Vincent Tirado is a nonbinary Dominican born and raised in the Bronx. They are a Pura Belpré Award winner, Bram Stoker and Lambda Literary award finalist known for their books Burn Down, Rise Up (2022), We Don't Swim Here (2023), and We Came to Welcome You (2024). You Should Have Been Nicer to My Mom (2026) is their sophomore adult novel. When they’re not writing new spine-chilling horrors, they can be found making another pot of coffee and harassing their cat, Bugsy.

At CrimeReads Tirado tagged "five Big Apple horror novels to get a taste of what expansive terrors you can find in just one city." One title on the list:
Zakiya Dalila Harris, The Other Black Girl

There are a number of high-end industries that New York City is so well-known for, there are endless stories about trying to “make it” in any particular one. The Devil Wears Prada deals with fashion, the Wolf of Wall Street is about finance. One specific industry that doesn’t quite get a lot of attention (in my opinion) is the publishing industry. Maybe that’s because it’s not quite as flashy as fashion or finance, but that doesn’t give it any less of a potential for drama.

Or horror.

In The Other Black Girl, we follow Nella, the only Black employee–and editorial assistant at Wagner Books, a publishing company in New York City. This is no small feat, as any publishing professional can tell you, and yet Nella is consistently overlooked and under-appreciated at her job.
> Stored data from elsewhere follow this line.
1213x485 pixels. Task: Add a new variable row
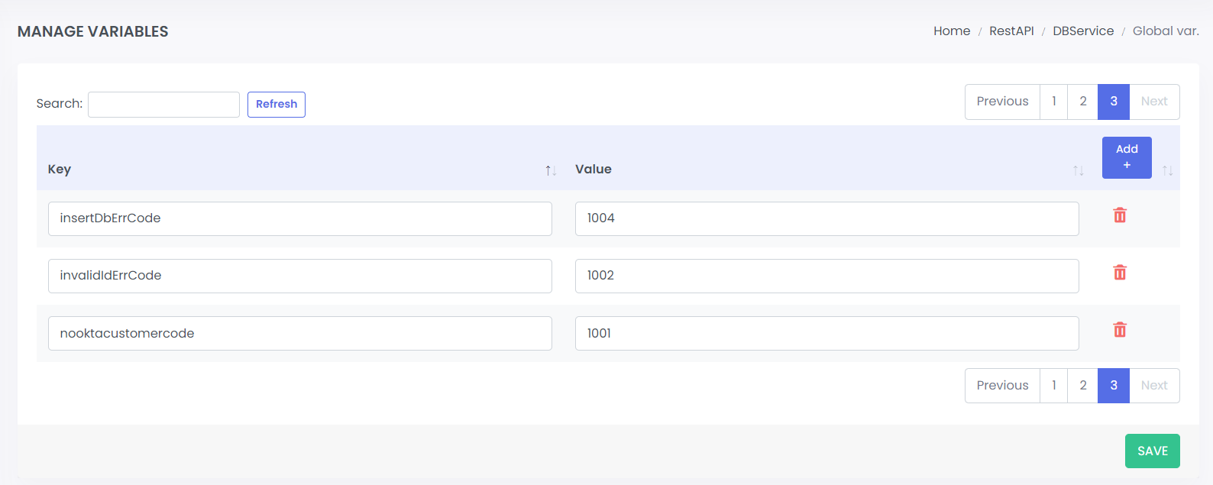pyautogui.click(x=1127, y=157)
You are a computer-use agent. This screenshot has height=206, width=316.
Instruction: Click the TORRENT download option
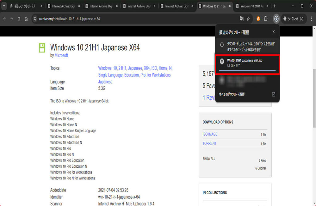[x=209, y=144]

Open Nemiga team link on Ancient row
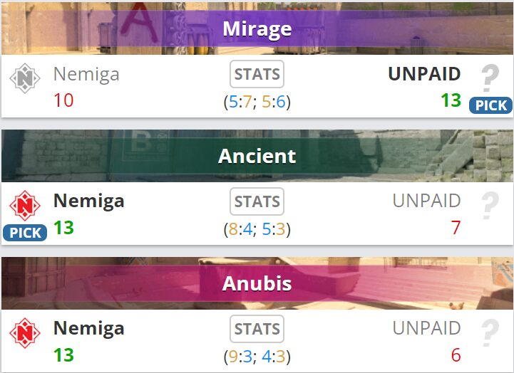pos(88,201)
She fields microaggressions daily and walks on eggshells so as not to rock the boat among her less-melanated coworkers. When white authors create racially-offensive archetypes within their stories, she tries to gently steer them away, only to be accosted for offending them.
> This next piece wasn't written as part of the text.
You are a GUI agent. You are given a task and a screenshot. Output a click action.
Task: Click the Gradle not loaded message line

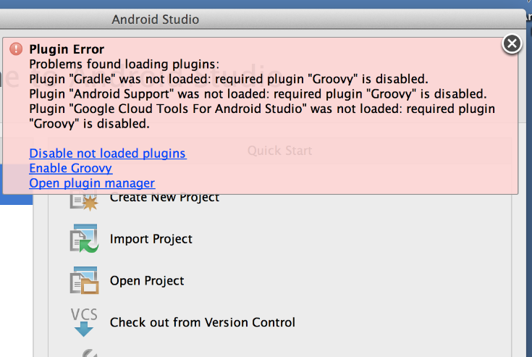[229, 79]
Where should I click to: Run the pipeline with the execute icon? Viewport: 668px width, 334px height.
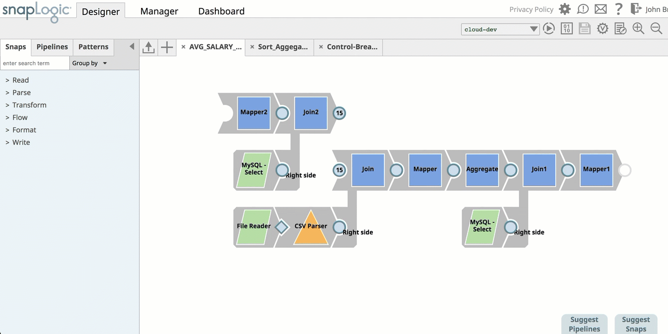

So imagine how overjoyed Nella becomes when the company finally hires Hazel, another Black woman. It’s a chance for her to feel less alone in a homogenous office, a chance to find some camaraderie. At the very least, it’s a chance to have backup when it comes to white authors who take offense at the slightest criticism.

And yet…there’s something very off about Hazel. The stories she tells Nella doesn’t add up, her relationship with the founder of Wagner books is suspect at best and worst of all, Hazel begins to sabotage Nella professionally.
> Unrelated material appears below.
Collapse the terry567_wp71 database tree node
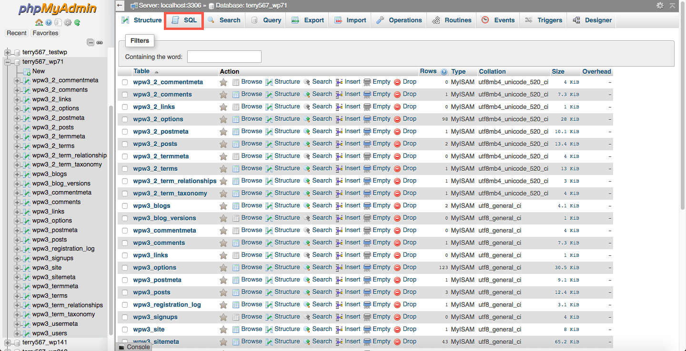 tap(8, 62)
This horror satire paints a startling picture of what it means when not all skinfolk are kinfolk.
Read about another entry on the list.

The Other Black Girl is among L.S. Stratton's five mysteries and thrillers set in the workplace, Christina Dotson's five top books that feature toxic friendships, Mary Keliikoa's eight top workplace thrillers, Tania Malik's five unconventional office novels, Stephanie Feldman's seven novels featuring ambitious women, Caitlin Barasch’s seven novels set in the literary world, and Ashley Winstead's seven titles that explore collective guilt & individual complicity.

--Marshal Zeringue

Pg. 69: Ed Lin's "The Dead Can't Make a Living"

Featured at the Page 69 Test: The Dead Can't Make a Living by Ed Lin.

About the novel, from the publisher:
Ed Lin’s big-hearted, eye-opening fifth installment in the fan-favorite Taipei Night Market series

Jing-nan, the owner of the most popular food stand in Taipei’s world-famous Shilin night market, is hauling trash after a successful evening of hawking Taiwanese delicacies to tourists when he finds a corpse propped up against the dumpsters. The dead man turns out to be Juan Ramos, a Philippine national who came to Taiwan for a job at a massive ZHD food processing plant.

Jing-nan is haunted by Ramos’s story, and by the heartbreak of his family, who arrive in Taipei looking for answers. ZHD has a history of safety violations, and activists have a hunch Ramos’s death might be part of a cover-up. Meanwhile, Jingnan’s gangster uncle, Big Eye, has his own mysterious, probably illegal, reasons for being concerned about what’s going on in ZHD. He pressures Jing-nan into a daring and risky mission: going undercover as a migrant laborer to get a job at the food processing plant and reporting back about the conditions inside. Jing-nan hopes to find out the truth for the Ramos family, and to save other immigrant lives—but first he has to survive the spy operation.

This rollicking crime novel is a scorching, timely examination of our global dependence on undocumented immigrants.